SyddyHud wrote on August 4, 2015, 9:41 PM

That is very true. Seeing a side of him that is immature or not what I thought he was will help me get over him. And yes, they always end up coming back, usually around the three month mark or when you start to get over them completely (I've come to believe that exs have a sense for that sort of thing). Thank you :)

AliCanary wrote on August 5, 2015, 10:22 AM

I understand your point of view about hatred, but I wonder if what you really are feeling is anger and hurt which is completely understandable in the situation. Maybe it will help to know that maybe he wanted to avoid seeing you not because he is jerking you around, but because it would hurt him and he is too afraid to deal with that.

SyddyHud wrote on August 5, 2015, 12:29 PM

I feel that it probably is just anger and hurt. In the way that you want to hurt them the way they hurt you but in some strange way you still care too much about them to bring pain and hurt onto them, even though they did it to you with ease.
And that is a good way to think about it. It's situations like these where I wish I could read minds haha.

cmoneyspinner wrote on August 5, 2015, 12:48 PM

It will go away if you persist. Once you've relieved yourself of the burden, you'll feel light as a feather and free as a bird. Please don't let it weigh you down and slow you down. When your time is gone, it's gone. You can't get it back. (I know you already understand it, but it doesn't hurt for somebody to give you a nudge. Right? :)

SyddyHud wrote on August 5, 2015, 1:07 PM

Haha right! It's the whole waiting for it to get better that is the worst part. But patience is key.

cheri wrote on August 5, 2015, 8:36 PM

Hate is like drinking a poison and expecting the other person to die.

CoralLevang wrote on August 6, 2015, 5:40 AM

It sounds like he is acting this way to dig at the anger, hurt, hate. It's a control or power thing, perhaps? I'm sorry you are feeling the pain that it causes. It sounds like you are dealing better than you realize.
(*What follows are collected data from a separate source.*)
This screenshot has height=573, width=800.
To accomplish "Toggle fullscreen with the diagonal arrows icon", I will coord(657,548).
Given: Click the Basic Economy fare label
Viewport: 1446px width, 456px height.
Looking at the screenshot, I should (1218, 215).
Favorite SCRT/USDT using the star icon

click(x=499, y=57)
When I begin to feel this way, and even at 60 (in 4 days), I have moments where I can go into the feelings, too. What I have learned to do, is to consciously make a decision to not allow certain people to have that kind of control over me, which is all in my mind, any way. I have to sometimes sit in a car, close my eyes, take a deep breath, and go somewhere in my mind (I choose a beach that I love) and walk along the beach with my toes in the water (in my mind) and release the energy with each breath.
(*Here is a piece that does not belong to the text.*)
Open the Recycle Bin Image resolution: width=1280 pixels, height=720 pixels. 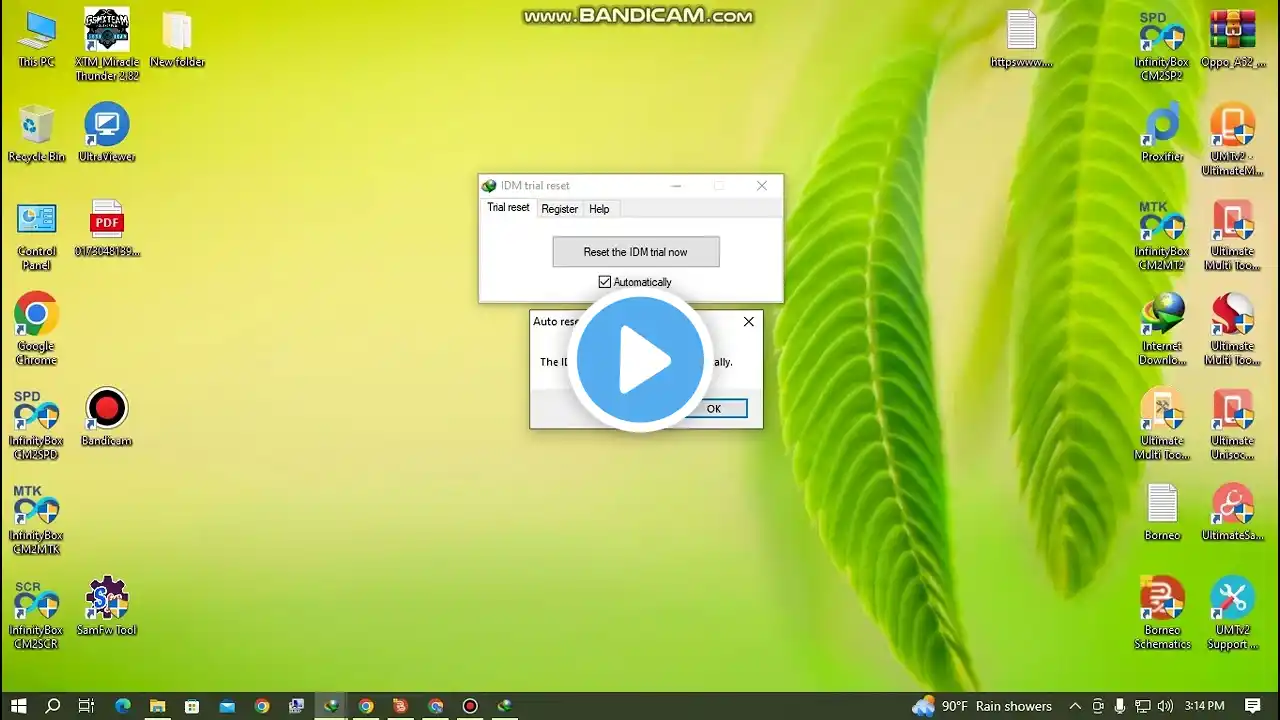coord(36,126)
I also do a silent chant in my head. (Writing this all seems crazy, as I am writing it. People will now know that I am nuts! emoticon :winking: ) Sometimes, I do it aloud, when no one is around. I do the the same visualization of the beach. I take a breath in, and upon steady release of the breath, I think or speak these words: I love myself. I love the smell of the ocean. I love the sound of the trickle at my feet. I love the taste of the salt air. I love the sun's warmth upon my skin. I love that I am alive to experience all of these things. I love myself and all that I am. ....... In that moment, I feel unable to feel the anger/hate, so I have substituted another feeling for what I could be feeling, as I cannot feel both at the same time. So, it gives me some momentarily relief. I try to do this for 5 or 10 minutes at a time. I have learned to do this daily for 10minutes, but have gotten out of the practice of it, each morning and each evening. It's really just basic meditation. It has been a lifesaver for me...literally.
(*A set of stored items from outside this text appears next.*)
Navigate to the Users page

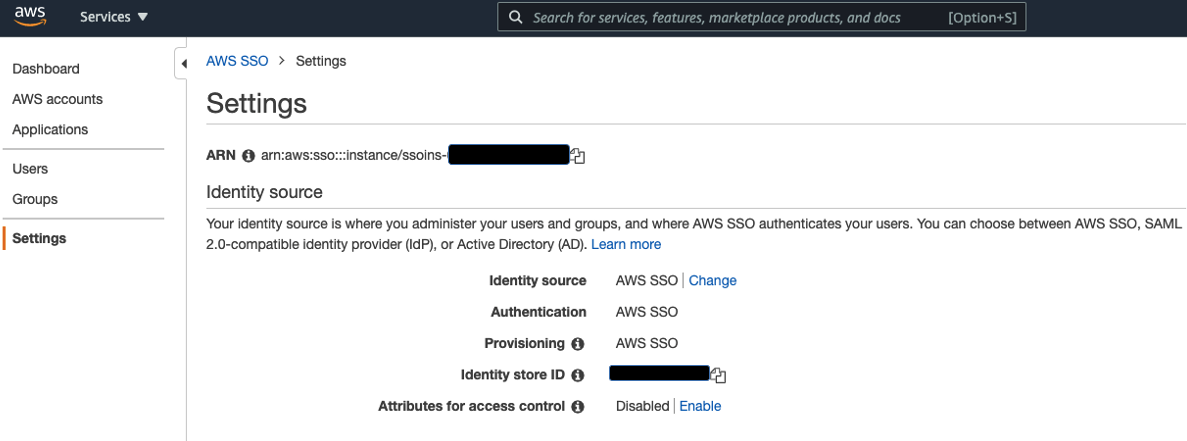30,169
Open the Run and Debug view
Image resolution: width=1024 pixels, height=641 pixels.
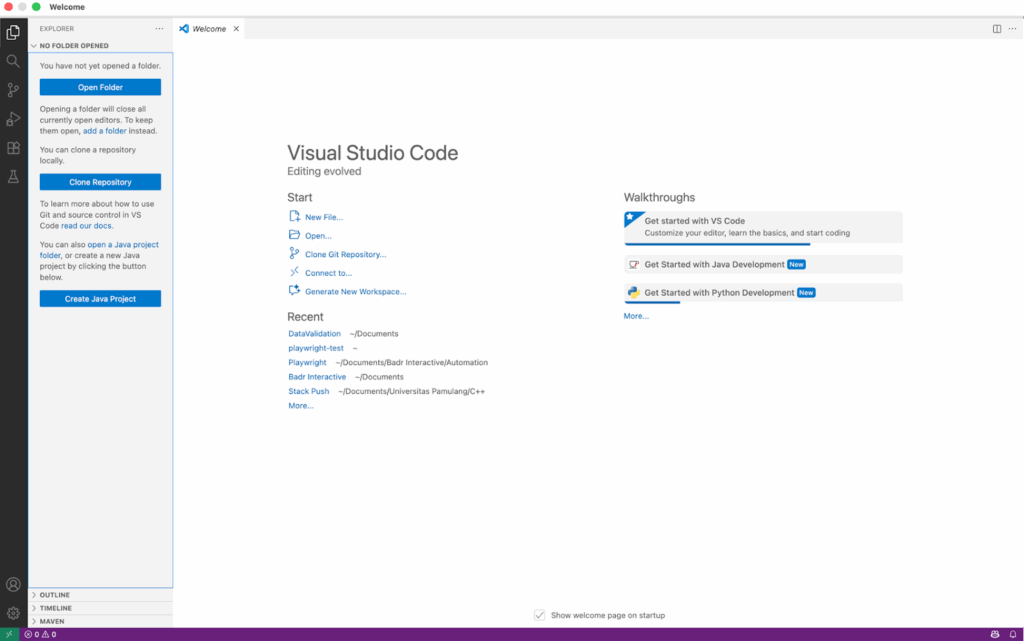13,119
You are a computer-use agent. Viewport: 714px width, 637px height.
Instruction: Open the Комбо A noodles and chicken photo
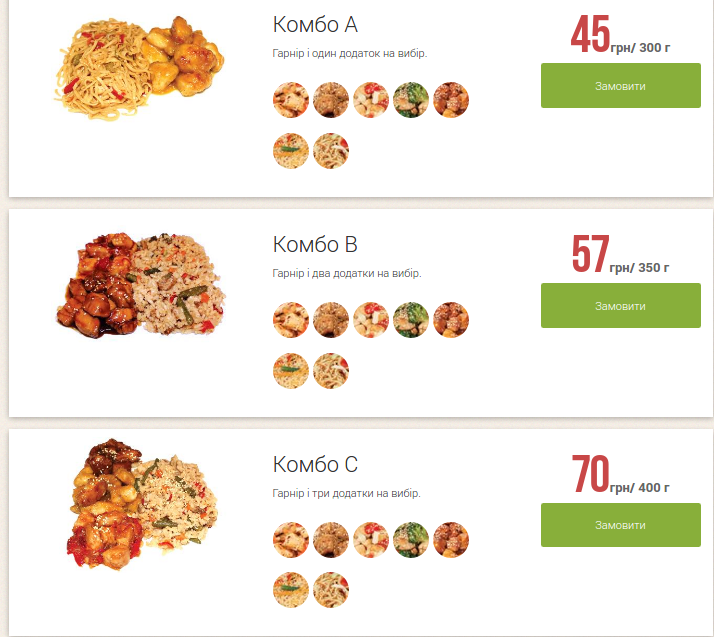pyautogui.click(x=139, y=68)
SyddyHud wrote on August 6, 2015, 11:21 AM

That is a good idea. Just taking a moment to relax yourself. I usually take a moment to take a deep breath but changing the mental state sounds like something that would work even better.

ScarletRose wrote on August 6, 2015, 11:36 PM

I don't have hate in my heart for anyone no matter how badly they treat me. I think that those feelings just make the other person win.

SyddyHud wrote on August 7, 2015, 12:26 PM

That's how I feel about hate. However, sometimes it's hard to control feelings. For instance, I still care for this person but feel so hurt and betrayed that I don't want to like them so I have to turn those feelings into something else and unfortunately a strong dislike for them is the only thing that can come close to cover the strong feelings I have. For right now, not trying to care is difficult to accomplish.